EXERCISE PROMPT: Type out every line of the data again, exactly.
(Beginning of RECORDED INFORMATION)
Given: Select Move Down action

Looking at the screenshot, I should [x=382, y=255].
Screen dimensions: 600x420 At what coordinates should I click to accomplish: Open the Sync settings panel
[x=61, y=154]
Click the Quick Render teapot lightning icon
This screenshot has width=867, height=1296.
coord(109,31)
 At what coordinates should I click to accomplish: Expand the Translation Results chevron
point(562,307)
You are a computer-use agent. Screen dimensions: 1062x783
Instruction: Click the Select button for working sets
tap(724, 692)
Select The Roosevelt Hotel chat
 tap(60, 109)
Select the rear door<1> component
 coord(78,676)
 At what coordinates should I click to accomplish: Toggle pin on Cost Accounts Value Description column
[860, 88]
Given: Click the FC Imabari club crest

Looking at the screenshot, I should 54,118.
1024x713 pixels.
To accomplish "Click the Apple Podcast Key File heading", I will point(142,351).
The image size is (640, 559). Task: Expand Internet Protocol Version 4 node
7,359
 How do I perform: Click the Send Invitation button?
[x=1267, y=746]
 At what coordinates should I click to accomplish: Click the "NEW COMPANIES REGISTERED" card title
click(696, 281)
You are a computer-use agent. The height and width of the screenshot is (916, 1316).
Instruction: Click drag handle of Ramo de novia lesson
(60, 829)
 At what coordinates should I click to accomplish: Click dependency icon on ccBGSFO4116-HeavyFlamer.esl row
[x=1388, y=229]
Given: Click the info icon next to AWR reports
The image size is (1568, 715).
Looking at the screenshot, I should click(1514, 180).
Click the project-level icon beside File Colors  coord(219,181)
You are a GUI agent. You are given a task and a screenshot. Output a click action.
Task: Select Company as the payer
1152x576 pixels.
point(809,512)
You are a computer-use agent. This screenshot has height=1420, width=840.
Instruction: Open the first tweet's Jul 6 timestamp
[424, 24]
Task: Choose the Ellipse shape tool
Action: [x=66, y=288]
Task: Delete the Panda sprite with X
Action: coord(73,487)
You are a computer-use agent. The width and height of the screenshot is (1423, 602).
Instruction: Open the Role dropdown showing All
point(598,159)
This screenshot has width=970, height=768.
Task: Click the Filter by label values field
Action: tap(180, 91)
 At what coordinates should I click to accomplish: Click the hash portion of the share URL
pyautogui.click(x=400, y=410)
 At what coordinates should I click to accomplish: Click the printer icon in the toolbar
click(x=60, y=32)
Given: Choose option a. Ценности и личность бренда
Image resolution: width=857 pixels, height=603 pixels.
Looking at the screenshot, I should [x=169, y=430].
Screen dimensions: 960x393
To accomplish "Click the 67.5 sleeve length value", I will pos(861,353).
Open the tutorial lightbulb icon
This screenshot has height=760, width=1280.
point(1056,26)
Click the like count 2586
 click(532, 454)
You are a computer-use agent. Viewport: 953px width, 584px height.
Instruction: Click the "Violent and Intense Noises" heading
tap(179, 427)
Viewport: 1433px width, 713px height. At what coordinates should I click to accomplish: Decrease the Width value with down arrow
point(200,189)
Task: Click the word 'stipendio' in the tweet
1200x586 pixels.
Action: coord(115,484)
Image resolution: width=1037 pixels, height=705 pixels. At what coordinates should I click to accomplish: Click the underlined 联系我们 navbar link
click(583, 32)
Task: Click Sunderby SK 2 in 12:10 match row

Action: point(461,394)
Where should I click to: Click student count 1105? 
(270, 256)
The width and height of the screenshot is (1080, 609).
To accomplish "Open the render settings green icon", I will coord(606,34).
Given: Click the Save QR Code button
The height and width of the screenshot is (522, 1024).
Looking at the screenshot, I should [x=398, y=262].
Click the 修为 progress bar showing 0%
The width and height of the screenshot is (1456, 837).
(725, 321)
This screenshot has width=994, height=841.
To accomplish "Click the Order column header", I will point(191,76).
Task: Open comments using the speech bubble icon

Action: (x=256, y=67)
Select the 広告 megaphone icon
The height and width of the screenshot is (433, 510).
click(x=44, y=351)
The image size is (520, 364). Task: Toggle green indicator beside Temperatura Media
(End of RECORDED INFORMATION)
PROBLEM SOLUTION:
Given: Select Move Down action

Looking at the screenshot, I should [x=382, y=255].
Screen dimensions: 600x420 At what coordinates should I click to accomplish: Open the Sync settings panel
[x=61, y=154]
Click the Quick Render teapot lightning icon
This screenshot has width=867, height=1296.
coord(109,31)
 At what coordinates should I click to accomplish: Expand the Translation Results chevron
point(562,307)
You are a computer-use agent. Screen dimensions: 1062x783
Instruction: Click the Select button for working sets
tap(724, 692)
Select The Roosevelt Hotel chat
 tap(60, 109)
Select the rear door<1> component
 coord(78,676)
 At what coordinates should I click to accomplish: Toggle pin on Cost Accounts Value Description column
[860, 88]
Given: Click the FC Imabari club crest

Looking at the screenshot, I should 54,118.
1024x713 pixels.
To accomplish "Click the Apple Podcast Key File heading", I will point(142,351).
The image size is (640, 559). Task: Expand Internet Protocol Version 4 node
7,359
 How do I perform: Click the Send Invitation button?
[x=1267, y=746]
 At what coordinates should I click to accomplish: Click the "NEW COMPANIES REGISTERED" card title
click(696, 281)
You are a computer-use agent. The height and width of the screenshot is (916, 1316).
Instruction: Click drag handle of Ramo de novia lesson
(60, 829)
 At what coordinates should I click to accomplish: Click dependency icon on ccBGSFO4116-HeavyFlamer.esl row
[x=1388, y=229]
Given: Click the info icon next to AWR reports
The image size is (1568, 715).
Looking at the screenshot, I should click(1514, 180).
Click the project-level icon beside File Colors  coord(219,181)
You are a GUI agent. You are given a task and a screenshot. Output a click action.
Task: Select Company as the payer
1152x576 pixels.
point(809,512)
You are a computer-use agent. This screenshot has height=1420, width=840.
Instruction: Open the first tweet's Jul 6 timestamp
[424, 24]
Task: Choose the Ellipse shape tool
Action: [x=66, y=288]
Task: Delete the Panda sprite with X
Action: coord(73,487)
You are a computer-use agent. The width and height of the screenshot is (1423, 602).
Instruction: Open the Role dropdown showing All
point(598,159)
This screenshot has width=970, height=768.
Task: Click the Filter by label values field
Action: tap(180, 91)
 At what coordinates should I click to accomplish: Click the hash portion of the share URL
pyautogui.click(x=400, y=410)
 At what coordinates should I click to accomplish: Click the printer icon in the toolbar
click(x=60, y=32)
Given: Choose option a. Ценности и личность бренда
Image resolution: width=857 pixels, height=603 pixels.
Looking at the screenshot, I should [x=169, y=430].
Screen dimensions: 960x393
To accomplish "Click the 67.5 sleeve length value", I will pos(861,353).
Open the tutorial lightbulb icon
This screenshot has height=760, width=1280.
point(1056,26)
Click the like count 2586
 click(532, 454)
You are a computer-use agent. Viewport: 953px width, 584px height.
Instruction: Click the "Violent and Intense Noises" heading
tap(179, 427)
Viewport: 1433px width, 713px height. At what coordinates should I click to accomplish: Decrease the Width value with down arrow
point(200,189)
Task: Click the word 'stipendio' in the tweet
1200x586 pixels.
Action: coord(115,484)
Image resolution: width=1037 pixels, height=705 pixels. At what coordinates should I click to accomplish: Click the underlined 联系我们 navbar link
click(583, 32)
Task: Click Sunderby SK 2 in 12:10 match row

Action: point(461,394)
Where should I click to: Click student count 1105? 
(270, 256)
The width and height of the screenshot is (1080, 609).
To accomplish "Open the render settings green icon", I will coord(606,34).
Given: Click the Save QR Code button
The height and width of the screenshot is (522, 1024).
Looking at the screenshot, I should [x=398, y=262].
Click the 修为 progress bar showing 0%
The width and height of the screenshot is (1456, 837).
(725, 321)
This screenshot has width=994, height=841.
To accomplish "Click the Order column header", I will point(191,76).
Task: Open comments using the speech bubble icon

Action: (x=256, y=67)
Select the 広告 megaphone icon
The height and width of the screenshot is (433, 510).
click(x=44, y=351)
The image size is (520, 364). Task: Toggle green indicator beside Temperatura Media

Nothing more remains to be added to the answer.